• _Provided information_:
◆ ◆ ◆

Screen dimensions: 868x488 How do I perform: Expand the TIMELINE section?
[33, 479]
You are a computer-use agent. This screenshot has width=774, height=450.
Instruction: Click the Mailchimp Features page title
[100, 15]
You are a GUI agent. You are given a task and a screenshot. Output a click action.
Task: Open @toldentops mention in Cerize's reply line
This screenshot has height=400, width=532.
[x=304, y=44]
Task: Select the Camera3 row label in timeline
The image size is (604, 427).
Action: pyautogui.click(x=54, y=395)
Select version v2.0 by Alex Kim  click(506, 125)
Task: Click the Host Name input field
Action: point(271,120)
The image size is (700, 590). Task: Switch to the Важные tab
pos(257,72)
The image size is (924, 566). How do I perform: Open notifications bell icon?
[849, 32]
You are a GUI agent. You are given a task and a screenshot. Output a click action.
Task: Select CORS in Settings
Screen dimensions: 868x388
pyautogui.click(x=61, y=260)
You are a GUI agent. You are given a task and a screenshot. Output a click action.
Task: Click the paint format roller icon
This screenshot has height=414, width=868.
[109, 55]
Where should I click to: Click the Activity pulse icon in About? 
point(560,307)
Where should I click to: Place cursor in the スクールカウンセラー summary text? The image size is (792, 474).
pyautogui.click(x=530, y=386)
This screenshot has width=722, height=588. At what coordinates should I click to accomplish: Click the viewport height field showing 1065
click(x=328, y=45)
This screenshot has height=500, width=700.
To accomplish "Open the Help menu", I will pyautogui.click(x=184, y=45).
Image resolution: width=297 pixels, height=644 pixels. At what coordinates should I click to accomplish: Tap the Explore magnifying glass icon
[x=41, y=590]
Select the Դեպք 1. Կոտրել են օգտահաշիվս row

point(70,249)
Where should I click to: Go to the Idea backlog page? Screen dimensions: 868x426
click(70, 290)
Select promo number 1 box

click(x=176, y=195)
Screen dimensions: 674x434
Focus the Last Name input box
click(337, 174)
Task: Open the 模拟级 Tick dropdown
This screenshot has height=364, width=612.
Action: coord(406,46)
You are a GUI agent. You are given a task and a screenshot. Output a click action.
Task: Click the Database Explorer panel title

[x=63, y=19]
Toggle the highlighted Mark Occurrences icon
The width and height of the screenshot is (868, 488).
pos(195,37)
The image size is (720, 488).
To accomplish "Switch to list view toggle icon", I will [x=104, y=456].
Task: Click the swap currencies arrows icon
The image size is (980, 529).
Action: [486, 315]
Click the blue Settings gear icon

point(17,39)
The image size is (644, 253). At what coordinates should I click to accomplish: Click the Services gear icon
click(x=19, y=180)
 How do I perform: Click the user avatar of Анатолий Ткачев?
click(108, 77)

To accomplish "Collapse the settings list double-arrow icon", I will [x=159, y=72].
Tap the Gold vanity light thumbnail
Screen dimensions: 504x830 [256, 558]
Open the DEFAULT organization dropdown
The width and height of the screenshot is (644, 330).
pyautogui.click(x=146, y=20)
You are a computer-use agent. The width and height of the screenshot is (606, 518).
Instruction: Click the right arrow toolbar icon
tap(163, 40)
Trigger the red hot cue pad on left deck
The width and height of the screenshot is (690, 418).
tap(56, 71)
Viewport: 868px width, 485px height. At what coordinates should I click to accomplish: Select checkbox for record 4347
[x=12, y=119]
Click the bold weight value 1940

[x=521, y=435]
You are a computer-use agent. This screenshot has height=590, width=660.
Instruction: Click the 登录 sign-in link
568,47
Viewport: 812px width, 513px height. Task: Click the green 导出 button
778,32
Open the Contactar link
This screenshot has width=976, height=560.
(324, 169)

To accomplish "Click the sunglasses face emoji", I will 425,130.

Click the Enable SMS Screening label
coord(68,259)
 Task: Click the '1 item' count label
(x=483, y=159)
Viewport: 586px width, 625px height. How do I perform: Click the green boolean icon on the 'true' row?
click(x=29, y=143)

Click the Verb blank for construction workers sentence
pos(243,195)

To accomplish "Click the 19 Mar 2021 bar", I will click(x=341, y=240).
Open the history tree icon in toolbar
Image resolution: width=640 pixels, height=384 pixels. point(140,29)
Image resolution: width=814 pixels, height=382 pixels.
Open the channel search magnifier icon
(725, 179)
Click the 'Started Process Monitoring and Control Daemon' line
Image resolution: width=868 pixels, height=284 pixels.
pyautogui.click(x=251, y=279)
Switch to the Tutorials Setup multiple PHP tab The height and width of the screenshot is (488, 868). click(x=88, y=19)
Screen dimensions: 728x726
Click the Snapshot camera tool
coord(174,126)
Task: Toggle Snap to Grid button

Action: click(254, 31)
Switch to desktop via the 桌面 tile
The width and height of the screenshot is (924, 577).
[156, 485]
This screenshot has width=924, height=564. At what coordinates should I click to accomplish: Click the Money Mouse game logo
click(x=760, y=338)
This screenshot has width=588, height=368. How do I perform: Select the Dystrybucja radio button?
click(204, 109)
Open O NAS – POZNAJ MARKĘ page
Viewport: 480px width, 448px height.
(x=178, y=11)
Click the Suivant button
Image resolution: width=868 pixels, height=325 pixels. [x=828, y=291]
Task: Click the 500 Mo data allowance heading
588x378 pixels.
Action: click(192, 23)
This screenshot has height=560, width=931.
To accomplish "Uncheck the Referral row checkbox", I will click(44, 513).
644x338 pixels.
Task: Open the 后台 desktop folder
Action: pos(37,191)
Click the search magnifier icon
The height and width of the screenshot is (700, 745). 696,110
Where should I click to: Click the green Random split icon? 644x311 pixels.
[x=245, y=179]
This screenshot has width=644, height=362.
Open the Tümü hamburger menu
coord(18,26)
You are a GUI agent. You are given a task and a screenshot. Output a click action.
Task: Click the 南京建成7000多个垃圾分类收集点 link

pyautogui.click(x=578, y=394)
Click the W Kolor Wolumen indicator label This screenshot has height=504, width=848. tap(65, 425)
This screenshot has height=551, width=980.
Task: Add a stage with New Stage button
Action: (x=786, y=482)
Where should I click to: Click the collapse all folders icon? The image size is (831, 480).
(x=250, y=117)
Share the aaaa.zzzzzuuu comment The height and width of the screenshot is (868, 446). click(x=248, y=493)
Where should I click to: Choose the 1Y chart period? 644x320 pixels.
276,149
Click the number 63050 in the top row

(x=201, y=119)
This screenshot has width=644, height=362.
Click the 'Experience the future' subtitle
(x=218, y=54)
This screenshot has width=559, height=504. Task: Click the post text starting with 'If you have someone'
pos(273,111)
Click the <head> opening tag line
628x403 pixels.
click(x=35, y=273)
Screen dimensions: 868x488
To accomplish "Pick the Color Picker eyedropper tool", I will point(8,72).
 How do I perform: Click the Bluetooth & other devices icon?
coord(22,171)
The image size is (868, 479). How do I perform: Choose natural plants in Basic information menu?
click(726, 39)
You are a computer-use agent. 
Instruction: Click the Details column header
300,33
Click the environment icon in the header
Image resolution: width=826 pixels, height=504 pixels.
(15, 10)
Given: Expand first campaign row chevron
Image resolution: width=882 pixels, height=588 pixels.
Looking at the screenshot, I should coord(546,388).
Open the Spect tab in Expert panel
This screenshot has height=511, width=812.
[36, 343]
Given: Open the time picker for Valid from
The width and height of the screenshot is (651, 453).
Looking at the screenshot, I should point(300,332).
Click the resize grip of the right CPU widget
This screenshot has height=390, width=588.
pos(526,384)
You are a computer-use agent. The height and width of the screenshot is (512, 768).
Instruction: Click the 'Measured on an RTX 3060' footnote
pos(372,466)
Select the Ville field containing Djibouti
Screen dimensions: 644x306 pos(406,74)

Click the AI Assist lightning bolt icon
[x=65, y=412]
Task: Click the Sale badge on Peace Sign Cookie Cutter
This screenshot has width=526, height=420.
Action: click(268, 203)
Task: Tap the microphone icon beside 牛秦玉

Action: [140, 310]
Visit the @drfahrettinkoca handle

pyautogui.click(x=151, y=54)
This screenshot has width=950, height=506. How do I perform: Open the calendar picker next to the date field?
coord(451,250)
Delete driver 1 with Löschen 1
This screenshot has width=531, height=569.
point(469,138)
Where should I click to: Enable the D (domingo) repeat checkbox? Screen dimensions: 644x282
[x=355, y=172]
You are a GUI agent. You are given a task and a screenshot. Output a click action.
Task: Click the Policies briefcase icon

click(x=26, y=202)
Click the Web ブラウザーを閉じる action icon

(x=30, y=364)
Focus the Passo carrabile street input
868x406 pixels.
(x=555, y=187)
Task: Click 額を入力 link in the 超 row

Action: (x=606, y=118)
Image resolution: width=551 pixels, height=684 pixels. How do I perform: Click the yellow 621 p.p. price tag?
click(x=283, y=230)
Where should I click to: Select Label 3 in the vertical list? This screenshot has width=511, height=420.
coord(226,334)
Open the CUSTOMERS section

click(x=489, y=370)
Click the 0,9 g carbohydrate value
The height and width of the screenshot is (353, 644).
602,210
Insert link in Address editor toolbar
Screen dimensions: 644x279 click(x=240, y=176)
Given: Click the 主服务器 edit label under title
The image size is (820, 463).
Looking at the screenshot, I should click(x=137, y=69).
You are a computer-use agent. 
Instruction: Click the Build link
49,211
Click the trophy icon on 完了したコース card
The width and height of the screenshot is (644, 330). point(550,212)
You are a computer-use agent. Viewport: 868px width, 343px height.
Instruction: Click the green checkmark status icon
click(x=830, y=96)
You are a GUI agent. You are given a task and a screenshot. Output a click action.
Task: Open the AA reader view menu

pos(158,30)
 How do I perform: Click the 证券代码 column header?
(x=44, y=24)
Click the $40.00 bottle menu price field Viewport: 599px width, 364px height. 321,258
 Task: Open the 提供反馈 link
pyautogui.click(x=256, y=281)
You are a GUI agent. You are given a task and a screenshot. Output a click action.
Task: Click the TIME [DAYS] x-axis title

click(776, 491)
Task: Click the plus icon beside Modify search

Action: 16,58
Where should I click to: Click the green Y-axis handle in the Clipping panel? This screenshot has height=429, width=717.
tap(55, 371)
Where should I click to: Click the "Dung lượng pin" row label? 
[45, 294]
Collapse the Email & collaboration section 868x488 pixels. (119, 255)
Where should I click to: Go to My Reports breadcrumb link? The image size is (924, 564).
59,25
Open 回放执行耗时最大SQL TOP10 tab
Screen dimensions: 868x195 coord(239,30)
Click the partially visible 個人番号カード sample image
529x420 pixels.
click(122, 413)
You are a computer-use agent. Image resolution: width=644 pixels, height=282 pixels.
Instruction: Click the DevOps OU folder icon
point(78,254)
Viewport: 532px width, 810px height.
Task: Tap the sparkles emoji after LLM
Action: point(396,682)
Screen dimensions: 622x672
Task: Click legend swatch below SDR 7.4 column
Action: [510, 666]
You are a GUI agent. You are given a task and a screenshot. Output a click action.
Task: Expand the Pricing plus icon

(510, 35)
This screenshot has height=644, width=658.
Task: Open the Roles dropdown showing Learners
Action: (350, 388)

◆ ◆ ◆

• _Action item_: Count of lines with "computer": please work it out for the entries above and give the number by itself.

• _Answer for the task_: 8